▸ **GOAL**
Set down the passage of the column on the 2008 financial crisis from "COX: WHY WE" to "of the past.", word for word.

▸ **DOCUMENT EXTRACT**

┄┄┄┄┄┄

COX: WHY WE REMEMBER THE 2008 FINANCIAL CRISIS

BY ROB COX

Over the next few weeks, Breakingviews will publish columns and features, produce a series of podcasts and hold a special live event to mark the 10-year anniversary of the global financial crisis. Some readers may consider this overkill. We beg to differ, for a simple reason: When people forget what went awry in 2008, they risk repeating the errors of the past.

In that spirit, welcome to “Ten Years After,” a multimedia editorial package that officially kicks off this week. Our inaugural column reflects on how little home-loan reform has been accomplished since Washington took over Fannie Mae and Freddie Mac, the mortgage-finance giants whose demise preceded Lehman Brothers’ bankruptcy by mere days. And in our first podcast, Columbia University history professor Adam Tooze joins the dots from the 2008 collapse to Brexit and the election of Donald Trump to the U.S. presidency.

This Breakingviews series will retrace some of the frightening days of 2008, when nearly every morning’s market open brought worries of a bank, investment fund or insurer going under. Ultimately, the crash led to almost 9 million job losses and millions of home foreclosures in the United States alone. It cost the country some $30 trillion in lost GDP, according to the Federal Reserve, and brought the global economy to its knees.

As you will read and hear in our conversations with policymakers, regulators and bankers caught in that maelstrom, we will also reflect on lessons learned. The hope is that by revisiting the crisis today, the more robust global financial system that emerged in its wake will endure. For that to happen, however, policymakers, investors and watchdogs need to continue to investigate the causes and examine the lingering impact of the 2008 fiasco.

To that end Edward Chancellor, financial historian and founding Breakingviews columnist, will examine five critical, still unresolved, problems stemming from the crisis response, particularly the move by global central banks, led by the Federal Reserve, to drastically lower interest rates to zero. These include speculative financial bubbles, widespread misallocation of capital, the return of the so-called carry trade, China’s shaky finances and the rise of populism due to wealth inequality.

Lehman’s collapse sits at the epicenter of the tumult a decade ago. As Antony Currie will explain, its bankruptcy offers a sobering lesson in the destructive power of hubris. Chief Executive Dick Fuld and his lieutenants had successfully navigated several earlier financial crises. That bred overconfidence, prompting them to ignore their own risk-management tenets, not to mention the critiques of short-sellers, while regulators stood idle.

┄┄┄┄┄┄

▸ **MATERIAL**
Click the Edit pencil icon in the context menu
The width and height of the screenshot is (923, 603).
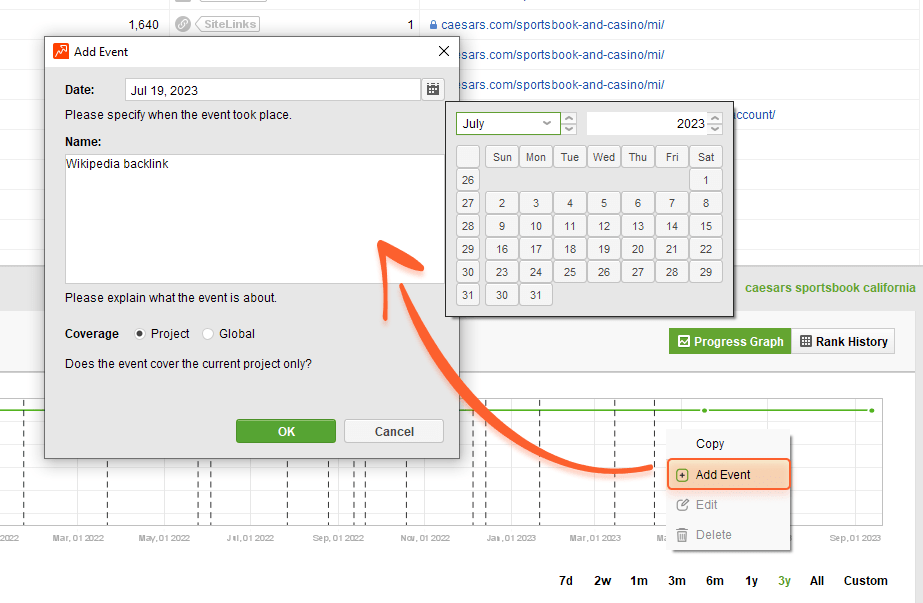(682, 505)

┄┄┄┄┄┄

▸ **REPLY**
COX: WHY WE REMEMBER THE 2008 FINANCIAL CRISIS

BY ROB COX

Over the next few weeks, Breakingviews will publish columns and features, produce a series of podcasts and hold a special live event to mark the 10-year anniversary of the global financial crisis. Some readers may consider this overkill. We beg to differ, for a simple reason: When people forget what went awry in 2008, they risk repeating the errors of the past.